Yes, I spent my late 20's and early 30's doing a PhD and a longish poorly-paid post-doc at one of the top US institutions. But I enjoyed it. I did not have to do my professor's work. I develop a research agenda instead.
I'm tenure-track faculty at a very large, research-intensive state school now. My salary is where I'd start out at Google as an engineer with a PhD, because the university has recognized the need to compete with the private sector. I chose not to take the Google job at the time because I wanted to run my own lab, but the decision was close. I now have a few PhD students, some very limited grant money coming in. I do have to teach: some of it is fun, and I'm trying to give something back to my "customers" without spending valuable time on it (which I need to spend on research).

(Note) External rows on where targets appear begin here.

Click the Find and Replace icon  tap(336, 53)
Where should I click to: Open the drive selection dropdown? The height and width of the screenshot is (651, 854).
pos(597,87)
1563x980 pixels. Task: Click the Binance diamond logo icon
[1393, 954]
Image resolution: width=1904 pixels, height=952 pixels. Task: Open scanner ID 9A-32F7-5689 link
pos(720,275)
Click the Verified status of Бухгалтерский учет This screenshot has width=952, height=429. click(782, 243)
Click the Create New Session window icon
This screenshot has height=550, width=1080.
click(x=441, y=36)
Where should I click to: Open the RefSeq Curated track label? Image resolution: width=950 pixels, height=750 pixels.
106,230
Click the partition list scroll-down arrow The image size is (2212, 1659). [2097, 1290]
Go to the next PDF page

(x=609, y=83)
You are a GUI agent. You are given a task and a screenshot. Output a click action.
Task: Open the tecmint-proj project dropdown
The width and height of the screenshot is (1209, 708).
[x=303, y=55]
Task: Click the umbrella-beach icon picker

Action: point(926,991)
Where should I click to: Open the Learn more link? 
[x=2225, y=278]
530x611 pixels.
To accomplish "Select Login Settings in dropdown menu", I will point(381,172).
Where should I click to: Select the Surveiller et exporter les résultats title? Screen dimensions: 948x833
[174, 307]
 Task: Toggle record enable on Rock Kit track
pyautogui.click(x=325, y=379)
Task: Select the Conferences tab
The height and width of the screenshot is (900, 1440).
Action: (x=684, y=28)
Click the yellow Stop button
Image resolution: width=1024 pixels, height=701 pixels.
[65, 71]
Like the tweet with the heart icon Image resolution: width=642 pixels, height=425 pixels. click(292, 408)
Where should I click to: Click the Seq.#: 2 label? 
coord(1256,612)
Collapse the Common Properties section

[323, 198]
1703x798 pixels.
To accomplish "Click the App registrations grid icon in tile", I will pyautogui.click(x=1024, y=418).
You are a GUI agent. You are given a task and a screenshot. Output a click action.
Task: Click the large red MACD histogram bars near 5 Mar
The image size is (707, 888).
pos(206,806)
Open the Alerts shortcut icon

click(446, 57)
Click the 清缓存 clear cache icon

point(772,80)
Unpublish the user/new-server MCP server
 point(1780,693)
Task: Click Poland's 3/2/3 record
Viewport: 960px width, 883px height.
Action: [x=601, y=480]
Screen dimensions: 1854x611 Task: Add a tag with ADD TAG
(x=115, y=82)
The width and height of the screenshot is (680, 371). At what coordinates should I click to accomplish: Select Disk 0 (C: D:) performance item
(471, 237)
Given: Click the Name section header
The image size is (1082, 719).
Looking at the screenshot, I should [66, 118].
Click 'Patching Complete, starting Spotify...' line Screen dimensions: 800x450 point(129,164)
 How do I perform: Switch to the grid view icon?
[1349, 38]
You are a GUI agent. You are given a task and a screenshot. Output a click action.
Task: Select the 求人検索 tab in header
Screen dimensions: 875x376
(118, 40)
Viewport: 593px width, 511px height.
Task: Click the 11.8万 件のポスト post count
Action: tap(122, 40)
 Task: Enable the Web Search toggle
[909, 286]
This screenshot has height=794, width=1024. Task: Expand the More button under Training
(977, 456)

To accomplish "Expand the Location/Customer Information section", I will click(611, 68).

I do see some people that work crazy hours. They tend to either be very good at what they do, or they go for every grant opportunity they see (and still have a poor success rate). With the low chances of getting a proposal funded at certain important institutions (like NSF, NIH), I feel I need to economize and only send in core work.
Yes, a lot of teaching is offloaded on teaching faculty with year-to-year jobs. Science is not in their career goals, but they are much more dedicated educators. Given the poor preparation and an attitude among our undergrads to "pick up a degree" in lieu of "learning something profound", I think this is the right choice. We do not work with adjuncts all that much, but it's widely agreed that working as an adjunct for more than a year is labor of love, not a career.
I'm happy with my job for it offers plenty of intellectual and practical freedom. The downside is having to live in a college town rather than in NYC or SFO, or in a much more interesting European city. I'll live with this trade-off.
Remember to say hello to your bank teller.